# EXCERPT:
········
Rudi Supek (Zagreb, 8 April 1913 – Zagreb, 2 January 1993) was a Croatian sociologist, philosopher  and a member of the Praxis School of Marxism.

Supek studied philosophy in Zagreb and graduated in 1937. He went to study clinical psychology in Paris, where he was when World War II erupted. He joined the resistance movement, but soon was captured and deported to the Buchenwald concentration camp, where he took part in the Buchenwald Resistance. After the liberation, Supek went back to Paris to continue living and studying there. In 1948, after the Informbiro Resolution against Josip Broz Tito's Yugoslavia, the leader of the French Communists Maurice Thorez asked Supek, who was a member of the French Communist Party, to attack Titoism. Supek refused to comply and returned to Yugoslavia. However, he did not become a member of the Communist Party of Yugoslavia.
········
# RECORDS:

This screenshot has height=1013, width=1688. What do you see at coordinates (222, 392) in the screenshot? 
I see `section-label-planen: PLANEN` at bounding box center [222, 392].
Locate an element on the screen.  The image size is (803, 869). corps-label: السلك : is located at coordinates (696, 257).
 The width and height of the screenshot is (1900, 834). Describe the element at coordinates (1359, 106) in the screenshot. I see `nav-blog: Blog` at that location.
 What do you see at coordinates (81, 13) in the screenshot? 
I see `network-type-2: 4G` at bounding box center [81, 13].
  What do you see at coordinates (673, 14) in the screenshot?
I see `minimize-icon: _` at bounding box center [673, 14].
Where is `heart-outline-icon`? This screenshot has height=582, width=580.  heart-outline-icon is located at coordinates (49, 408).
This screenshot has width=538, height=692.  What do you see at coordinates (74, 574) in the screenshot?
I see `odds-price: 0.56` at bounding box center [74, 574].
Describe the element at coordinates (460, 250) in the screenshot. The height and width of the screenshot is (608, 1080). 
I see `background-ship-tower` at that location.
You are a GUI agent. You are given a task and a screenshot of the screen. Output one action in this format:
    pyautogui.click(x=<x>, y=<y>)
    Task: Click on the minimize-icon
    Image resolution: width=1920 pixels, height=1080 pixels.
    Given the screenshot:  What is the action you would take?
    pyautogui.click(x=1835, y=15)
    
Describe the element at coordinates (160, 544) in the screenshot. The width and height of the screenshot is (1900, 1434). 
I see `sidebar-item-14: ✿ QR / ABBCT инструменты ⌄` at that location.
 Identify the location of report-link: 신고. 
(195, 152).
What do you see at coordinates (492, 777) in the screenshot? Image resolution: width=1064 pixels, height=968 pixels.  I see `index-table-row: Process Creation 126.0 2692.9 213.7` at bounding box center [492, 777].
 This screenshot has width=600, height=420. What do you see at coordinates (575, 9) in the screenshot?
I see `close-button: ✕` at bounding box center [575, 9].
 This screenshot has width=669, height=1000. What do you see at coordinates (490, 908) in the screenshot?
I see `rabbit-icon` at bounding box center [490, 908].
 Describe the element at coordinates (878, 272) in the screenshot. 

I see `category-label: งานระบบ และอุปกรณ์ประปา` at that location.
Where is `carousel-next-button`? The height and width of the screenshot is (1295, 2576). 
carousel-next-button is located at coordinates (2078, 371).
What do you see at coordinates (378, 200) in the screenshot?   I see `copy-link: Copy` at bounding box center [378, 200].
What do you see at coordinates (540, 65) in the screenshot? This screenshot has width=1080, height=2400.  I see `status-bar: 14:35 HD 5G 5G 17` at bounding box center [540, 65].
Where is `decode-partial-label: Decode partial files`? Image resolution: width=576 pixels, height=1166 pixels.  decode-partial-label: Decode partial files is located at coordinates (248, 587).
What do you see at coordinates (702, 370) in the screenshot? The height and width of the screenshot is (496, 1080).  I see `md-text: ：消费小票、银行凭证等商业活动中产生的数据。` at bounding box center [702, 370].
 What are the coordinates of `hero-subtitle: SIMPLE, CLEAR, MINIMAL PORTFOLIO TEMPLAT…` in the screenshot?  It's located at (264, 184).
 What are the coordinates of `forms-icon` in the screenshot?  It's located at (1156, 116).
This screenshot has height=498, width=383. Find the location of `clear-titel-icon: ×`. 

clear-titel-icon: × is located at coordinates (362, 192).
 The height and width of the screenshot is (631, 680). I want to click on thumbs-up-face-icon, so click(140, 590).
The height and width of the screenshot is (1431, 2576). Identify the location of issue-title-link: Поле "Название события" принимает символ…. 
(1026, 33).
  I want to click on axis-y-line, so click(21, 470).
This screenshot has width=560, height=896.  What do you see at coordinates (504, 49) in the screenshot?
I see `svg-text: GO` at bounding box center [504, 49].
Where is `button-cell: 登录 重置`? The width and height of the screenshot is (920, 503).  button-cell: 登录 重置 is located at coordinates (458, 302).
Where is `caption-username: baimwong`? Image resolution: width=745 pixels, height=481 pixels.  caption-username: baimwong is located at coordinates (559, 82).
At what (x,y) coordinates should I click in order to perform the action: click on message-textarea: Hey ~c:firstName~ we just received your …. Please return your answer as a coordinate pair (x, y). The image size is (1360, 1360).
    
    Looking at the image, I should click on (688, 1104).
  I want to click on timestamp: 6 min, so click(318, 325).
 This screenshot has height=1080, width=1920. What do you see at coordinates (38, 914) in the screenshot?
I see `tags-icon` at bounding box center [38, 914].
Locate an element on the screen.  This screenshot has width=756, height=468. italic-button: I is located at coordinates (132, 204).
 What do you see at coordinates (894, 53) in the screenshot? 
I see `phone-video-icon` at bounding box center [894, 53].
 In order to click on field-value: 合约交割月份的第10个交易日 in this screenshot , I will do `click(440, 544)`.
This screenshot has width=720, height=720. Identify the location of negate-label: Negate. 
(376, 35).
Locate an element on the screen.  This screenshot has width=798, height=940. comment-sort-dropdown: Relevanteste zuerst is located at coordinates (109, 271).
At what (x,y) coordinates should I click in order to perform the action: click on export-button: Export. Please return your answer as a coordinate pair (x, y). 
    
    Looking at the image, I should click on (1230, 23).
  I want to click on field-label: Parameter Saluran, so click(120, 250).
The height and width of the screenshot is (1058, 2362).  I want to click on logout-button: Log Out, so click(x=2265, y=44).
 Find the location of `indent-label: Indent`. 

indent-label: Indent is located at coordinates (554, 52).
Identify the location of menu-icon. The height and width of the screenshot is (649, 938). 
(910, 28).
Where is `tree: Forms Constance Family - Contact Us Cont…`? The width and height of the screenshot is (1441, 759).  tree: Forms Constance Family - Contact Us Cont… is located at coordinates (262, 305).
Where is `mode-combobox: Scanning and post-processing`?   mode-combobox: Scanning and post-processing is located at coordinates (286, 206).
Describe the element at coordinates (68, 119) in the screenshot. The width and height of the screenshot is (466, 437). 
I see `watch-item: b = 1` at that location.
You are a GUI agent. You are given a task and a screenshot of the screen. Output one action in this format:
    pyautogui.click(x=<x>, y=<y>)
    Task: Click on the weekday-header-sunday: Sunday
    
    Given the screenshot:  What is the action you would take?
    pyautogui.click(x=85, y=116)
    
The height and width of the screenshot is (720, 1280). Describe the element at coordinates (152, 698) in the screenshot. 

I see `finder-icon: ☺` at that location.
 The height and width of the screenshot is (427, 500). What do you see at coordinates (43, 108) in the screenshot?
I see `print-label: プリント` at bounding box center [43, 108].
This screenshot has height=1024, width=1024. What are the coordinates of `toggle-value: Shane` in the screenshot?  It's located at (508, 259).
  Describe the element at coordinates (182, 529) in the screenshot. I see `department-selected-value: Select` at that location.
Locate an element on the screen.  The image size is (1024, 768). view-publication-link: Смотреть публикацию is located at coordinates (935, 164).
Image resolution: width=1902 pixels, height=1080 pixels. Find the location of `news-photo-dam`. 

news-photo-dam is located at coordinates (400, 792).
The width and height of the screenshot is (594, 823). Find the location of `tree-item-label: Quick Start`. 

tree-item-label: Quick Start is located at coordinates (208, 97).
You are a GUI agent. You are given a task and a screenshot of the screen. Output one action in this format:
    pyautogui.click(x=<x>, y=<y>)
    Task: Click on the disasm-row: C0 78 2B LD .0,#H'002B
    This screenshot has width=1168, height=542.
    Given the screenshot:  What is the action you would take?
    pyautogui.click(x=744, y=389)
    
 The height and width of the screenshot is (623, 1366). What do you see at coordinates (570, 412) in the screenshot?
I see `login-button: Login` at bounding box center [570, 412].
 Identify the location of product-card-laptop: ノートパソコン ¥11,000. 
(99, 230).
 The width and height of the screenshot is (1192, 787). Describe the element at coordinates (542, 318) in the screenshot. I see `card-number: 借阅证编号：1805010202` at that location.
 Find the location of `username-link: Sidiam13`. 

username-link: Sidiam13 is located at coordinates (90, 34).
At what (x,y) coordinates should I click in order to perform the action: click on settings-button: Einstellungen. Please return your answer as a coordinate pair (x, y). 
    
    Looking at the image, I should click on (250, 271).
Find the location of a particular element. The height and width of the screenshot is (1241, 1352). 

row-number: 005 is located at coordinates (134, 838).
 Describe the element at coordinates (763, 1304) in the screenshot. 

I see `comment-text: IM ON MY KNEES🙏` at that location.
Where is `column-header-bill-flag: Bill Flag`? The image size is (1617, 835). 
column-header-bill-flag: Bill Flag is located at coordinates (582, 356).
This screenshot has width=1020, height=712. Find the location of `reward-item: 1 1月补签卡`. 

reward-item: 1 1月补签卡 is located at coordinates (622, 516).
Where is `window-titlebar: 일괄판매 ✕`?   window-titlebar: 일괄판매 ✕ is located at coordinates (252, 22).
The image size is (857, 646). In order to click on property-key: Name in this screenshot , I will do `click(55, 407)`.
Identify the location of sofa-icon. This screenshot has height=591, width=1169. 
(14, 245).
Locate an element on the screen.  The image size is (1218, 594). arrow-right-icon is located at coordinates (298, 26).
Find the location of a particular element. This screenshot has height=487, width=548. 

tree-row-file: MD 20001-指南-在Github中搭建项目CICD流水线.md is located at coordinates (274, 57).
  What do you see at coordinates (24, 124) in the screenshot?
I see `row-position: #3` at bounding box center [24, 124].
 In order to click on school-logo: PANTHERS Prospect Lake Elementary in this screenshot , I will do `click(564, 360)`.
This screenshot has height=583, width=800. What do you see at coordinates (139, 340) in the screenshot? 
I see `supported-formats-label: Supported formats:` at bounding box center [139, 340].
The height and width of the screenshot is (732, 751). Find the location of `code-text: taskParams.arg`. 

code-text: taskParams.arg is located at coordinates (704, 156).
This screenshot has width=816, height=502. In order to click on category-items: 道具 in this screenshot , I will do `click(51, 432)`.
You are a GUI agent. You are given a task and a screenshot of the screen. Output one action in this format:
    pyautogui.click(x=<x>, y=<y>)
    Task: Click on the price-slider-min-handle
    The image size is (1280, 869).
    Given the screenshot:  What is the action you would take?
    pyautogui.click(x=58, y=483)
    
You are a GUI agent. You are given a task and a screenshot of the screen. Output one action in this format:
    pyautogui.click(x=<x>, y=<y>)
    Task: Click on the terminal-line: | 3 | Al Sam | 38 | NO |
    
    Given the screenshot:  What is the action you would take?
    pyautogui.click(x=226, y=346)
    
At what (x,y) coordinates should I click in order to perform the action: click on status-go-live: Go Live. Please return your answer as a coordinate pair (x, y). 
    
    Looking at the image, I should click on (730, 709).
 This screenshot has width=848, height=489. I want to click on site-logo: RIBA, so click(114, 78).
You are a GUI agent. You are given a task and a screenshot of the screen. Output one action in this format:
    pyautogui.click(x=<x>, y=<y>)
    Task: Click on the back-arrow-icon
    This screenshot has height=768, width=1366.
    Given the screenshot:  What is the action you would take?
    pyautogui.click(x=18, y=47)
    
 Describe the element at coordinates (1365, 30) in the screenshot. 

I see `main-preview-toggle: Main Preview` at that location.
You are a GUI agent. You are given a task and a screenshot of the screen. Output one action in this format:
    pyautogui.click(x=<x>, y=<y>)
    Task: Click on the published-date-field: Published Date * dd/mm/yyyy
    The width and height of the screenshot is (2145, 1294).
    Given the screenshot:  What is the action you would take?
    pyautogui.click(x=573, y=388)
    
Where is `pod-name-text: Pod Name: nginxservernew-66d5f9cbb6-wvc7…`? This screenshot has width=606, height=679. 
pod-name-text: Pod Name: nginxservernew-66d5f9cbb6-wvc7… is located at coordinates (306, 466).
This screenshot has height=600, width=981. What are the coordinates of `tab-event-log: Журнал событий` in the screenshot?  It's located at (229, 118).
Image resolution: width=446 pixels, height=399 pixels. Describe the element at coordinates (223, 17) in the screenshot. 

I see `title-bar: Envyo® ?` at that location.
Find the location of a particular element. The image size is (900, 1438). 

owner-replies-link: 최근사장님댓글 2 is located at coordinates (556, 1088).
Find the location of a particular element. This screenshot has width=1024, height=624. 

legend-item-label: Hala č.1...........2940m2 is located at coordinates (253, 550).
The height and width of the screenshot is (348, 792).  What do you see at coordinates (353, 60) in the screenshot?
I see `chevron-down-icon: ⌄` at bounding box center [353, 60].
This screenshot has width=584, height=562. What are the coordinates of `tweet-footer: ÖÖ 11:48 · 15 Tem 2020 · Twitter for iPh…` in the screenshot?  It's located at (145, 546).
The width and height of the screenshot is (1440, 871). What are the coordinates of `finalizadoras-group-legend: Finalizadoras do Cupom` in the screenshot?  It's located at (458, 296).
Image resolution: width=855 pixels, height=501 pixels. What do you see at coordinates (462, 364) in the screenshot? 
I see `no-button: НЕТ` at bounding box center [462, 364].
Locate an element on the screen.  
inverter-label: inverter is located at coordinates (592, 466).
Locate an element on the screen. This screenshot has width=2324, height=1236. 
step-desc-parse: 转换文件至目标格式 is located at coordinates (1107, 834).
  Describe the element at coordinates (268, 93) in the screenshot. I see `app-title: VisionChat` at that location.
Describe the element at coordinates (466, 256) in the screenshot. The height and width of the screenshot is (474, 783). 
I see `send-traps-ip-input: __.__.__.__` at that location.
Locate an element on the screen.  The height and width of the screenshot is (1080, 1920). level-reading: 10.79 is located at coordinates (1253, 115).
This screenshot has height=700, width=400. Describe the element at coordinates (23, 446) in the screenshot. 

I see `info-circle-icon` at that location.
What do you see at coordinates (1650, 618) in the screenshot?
········
# CHECK YOUR UNDERSTANDING:
(1) According to the biographical passage on Rudi Supek, to which concentration camp was Supek deported after his capture?
(2) Continue the biographical passage on Rudi Supek from its final sentence.

# RESPONSES PER TASK:
(1) The Buchenwald concentration camp.

(2)
Supek earned his PhD from the Sorbonne in 1952 and started to work as a professor at the Department of Psychology of the Faculty of Humanities and Social Sciences, University of Zagreb, and at the Institute for Social Research in Zagreb. He founded the Department of Sociology at the Faculty of Humanities and Social Sciences in 1963. Supek became the first president of the Yugoslav Society of Psychologists, and for a period he was the president of the Yugoslav Society of Sociologists.

Supek was chief editor of the journal Pogledi (Viewpoints) which was published from 1952 to 1954. In 1964 Supek and several colleagues from the Zagreb Faculty of Humanities and Social Sciences founded the Praxis journal. Supek was co-editor of the journal from 1967 to 1973. He initiated and became president of the Management Board of the Korčula Summer School.

In 2004, the Croatian Sociological Association established the annual Rudi Supek Award for achievements in sociology in his honour.

Major works

Supek wrote many books and articles ranging from sociology to psychopathology, anthropology, and philosophy. His major works are:

Existentialism and Decadence (1950)
Sociology and Socialism (1962)
Herbert Spencer and the Biologism in Sociology (1965)
Humanist Intelligentsia and Politics (1969)
Social Prejudices (1973)
Participation, Workers’ Control and Self-management (1974)
Living after History (1986)

External links
 Rudi Supek Archive at marxists.org
 "Marx and Revolution" (in Croatian)
Ratko R. Božović "In memoriam" (in Serbian)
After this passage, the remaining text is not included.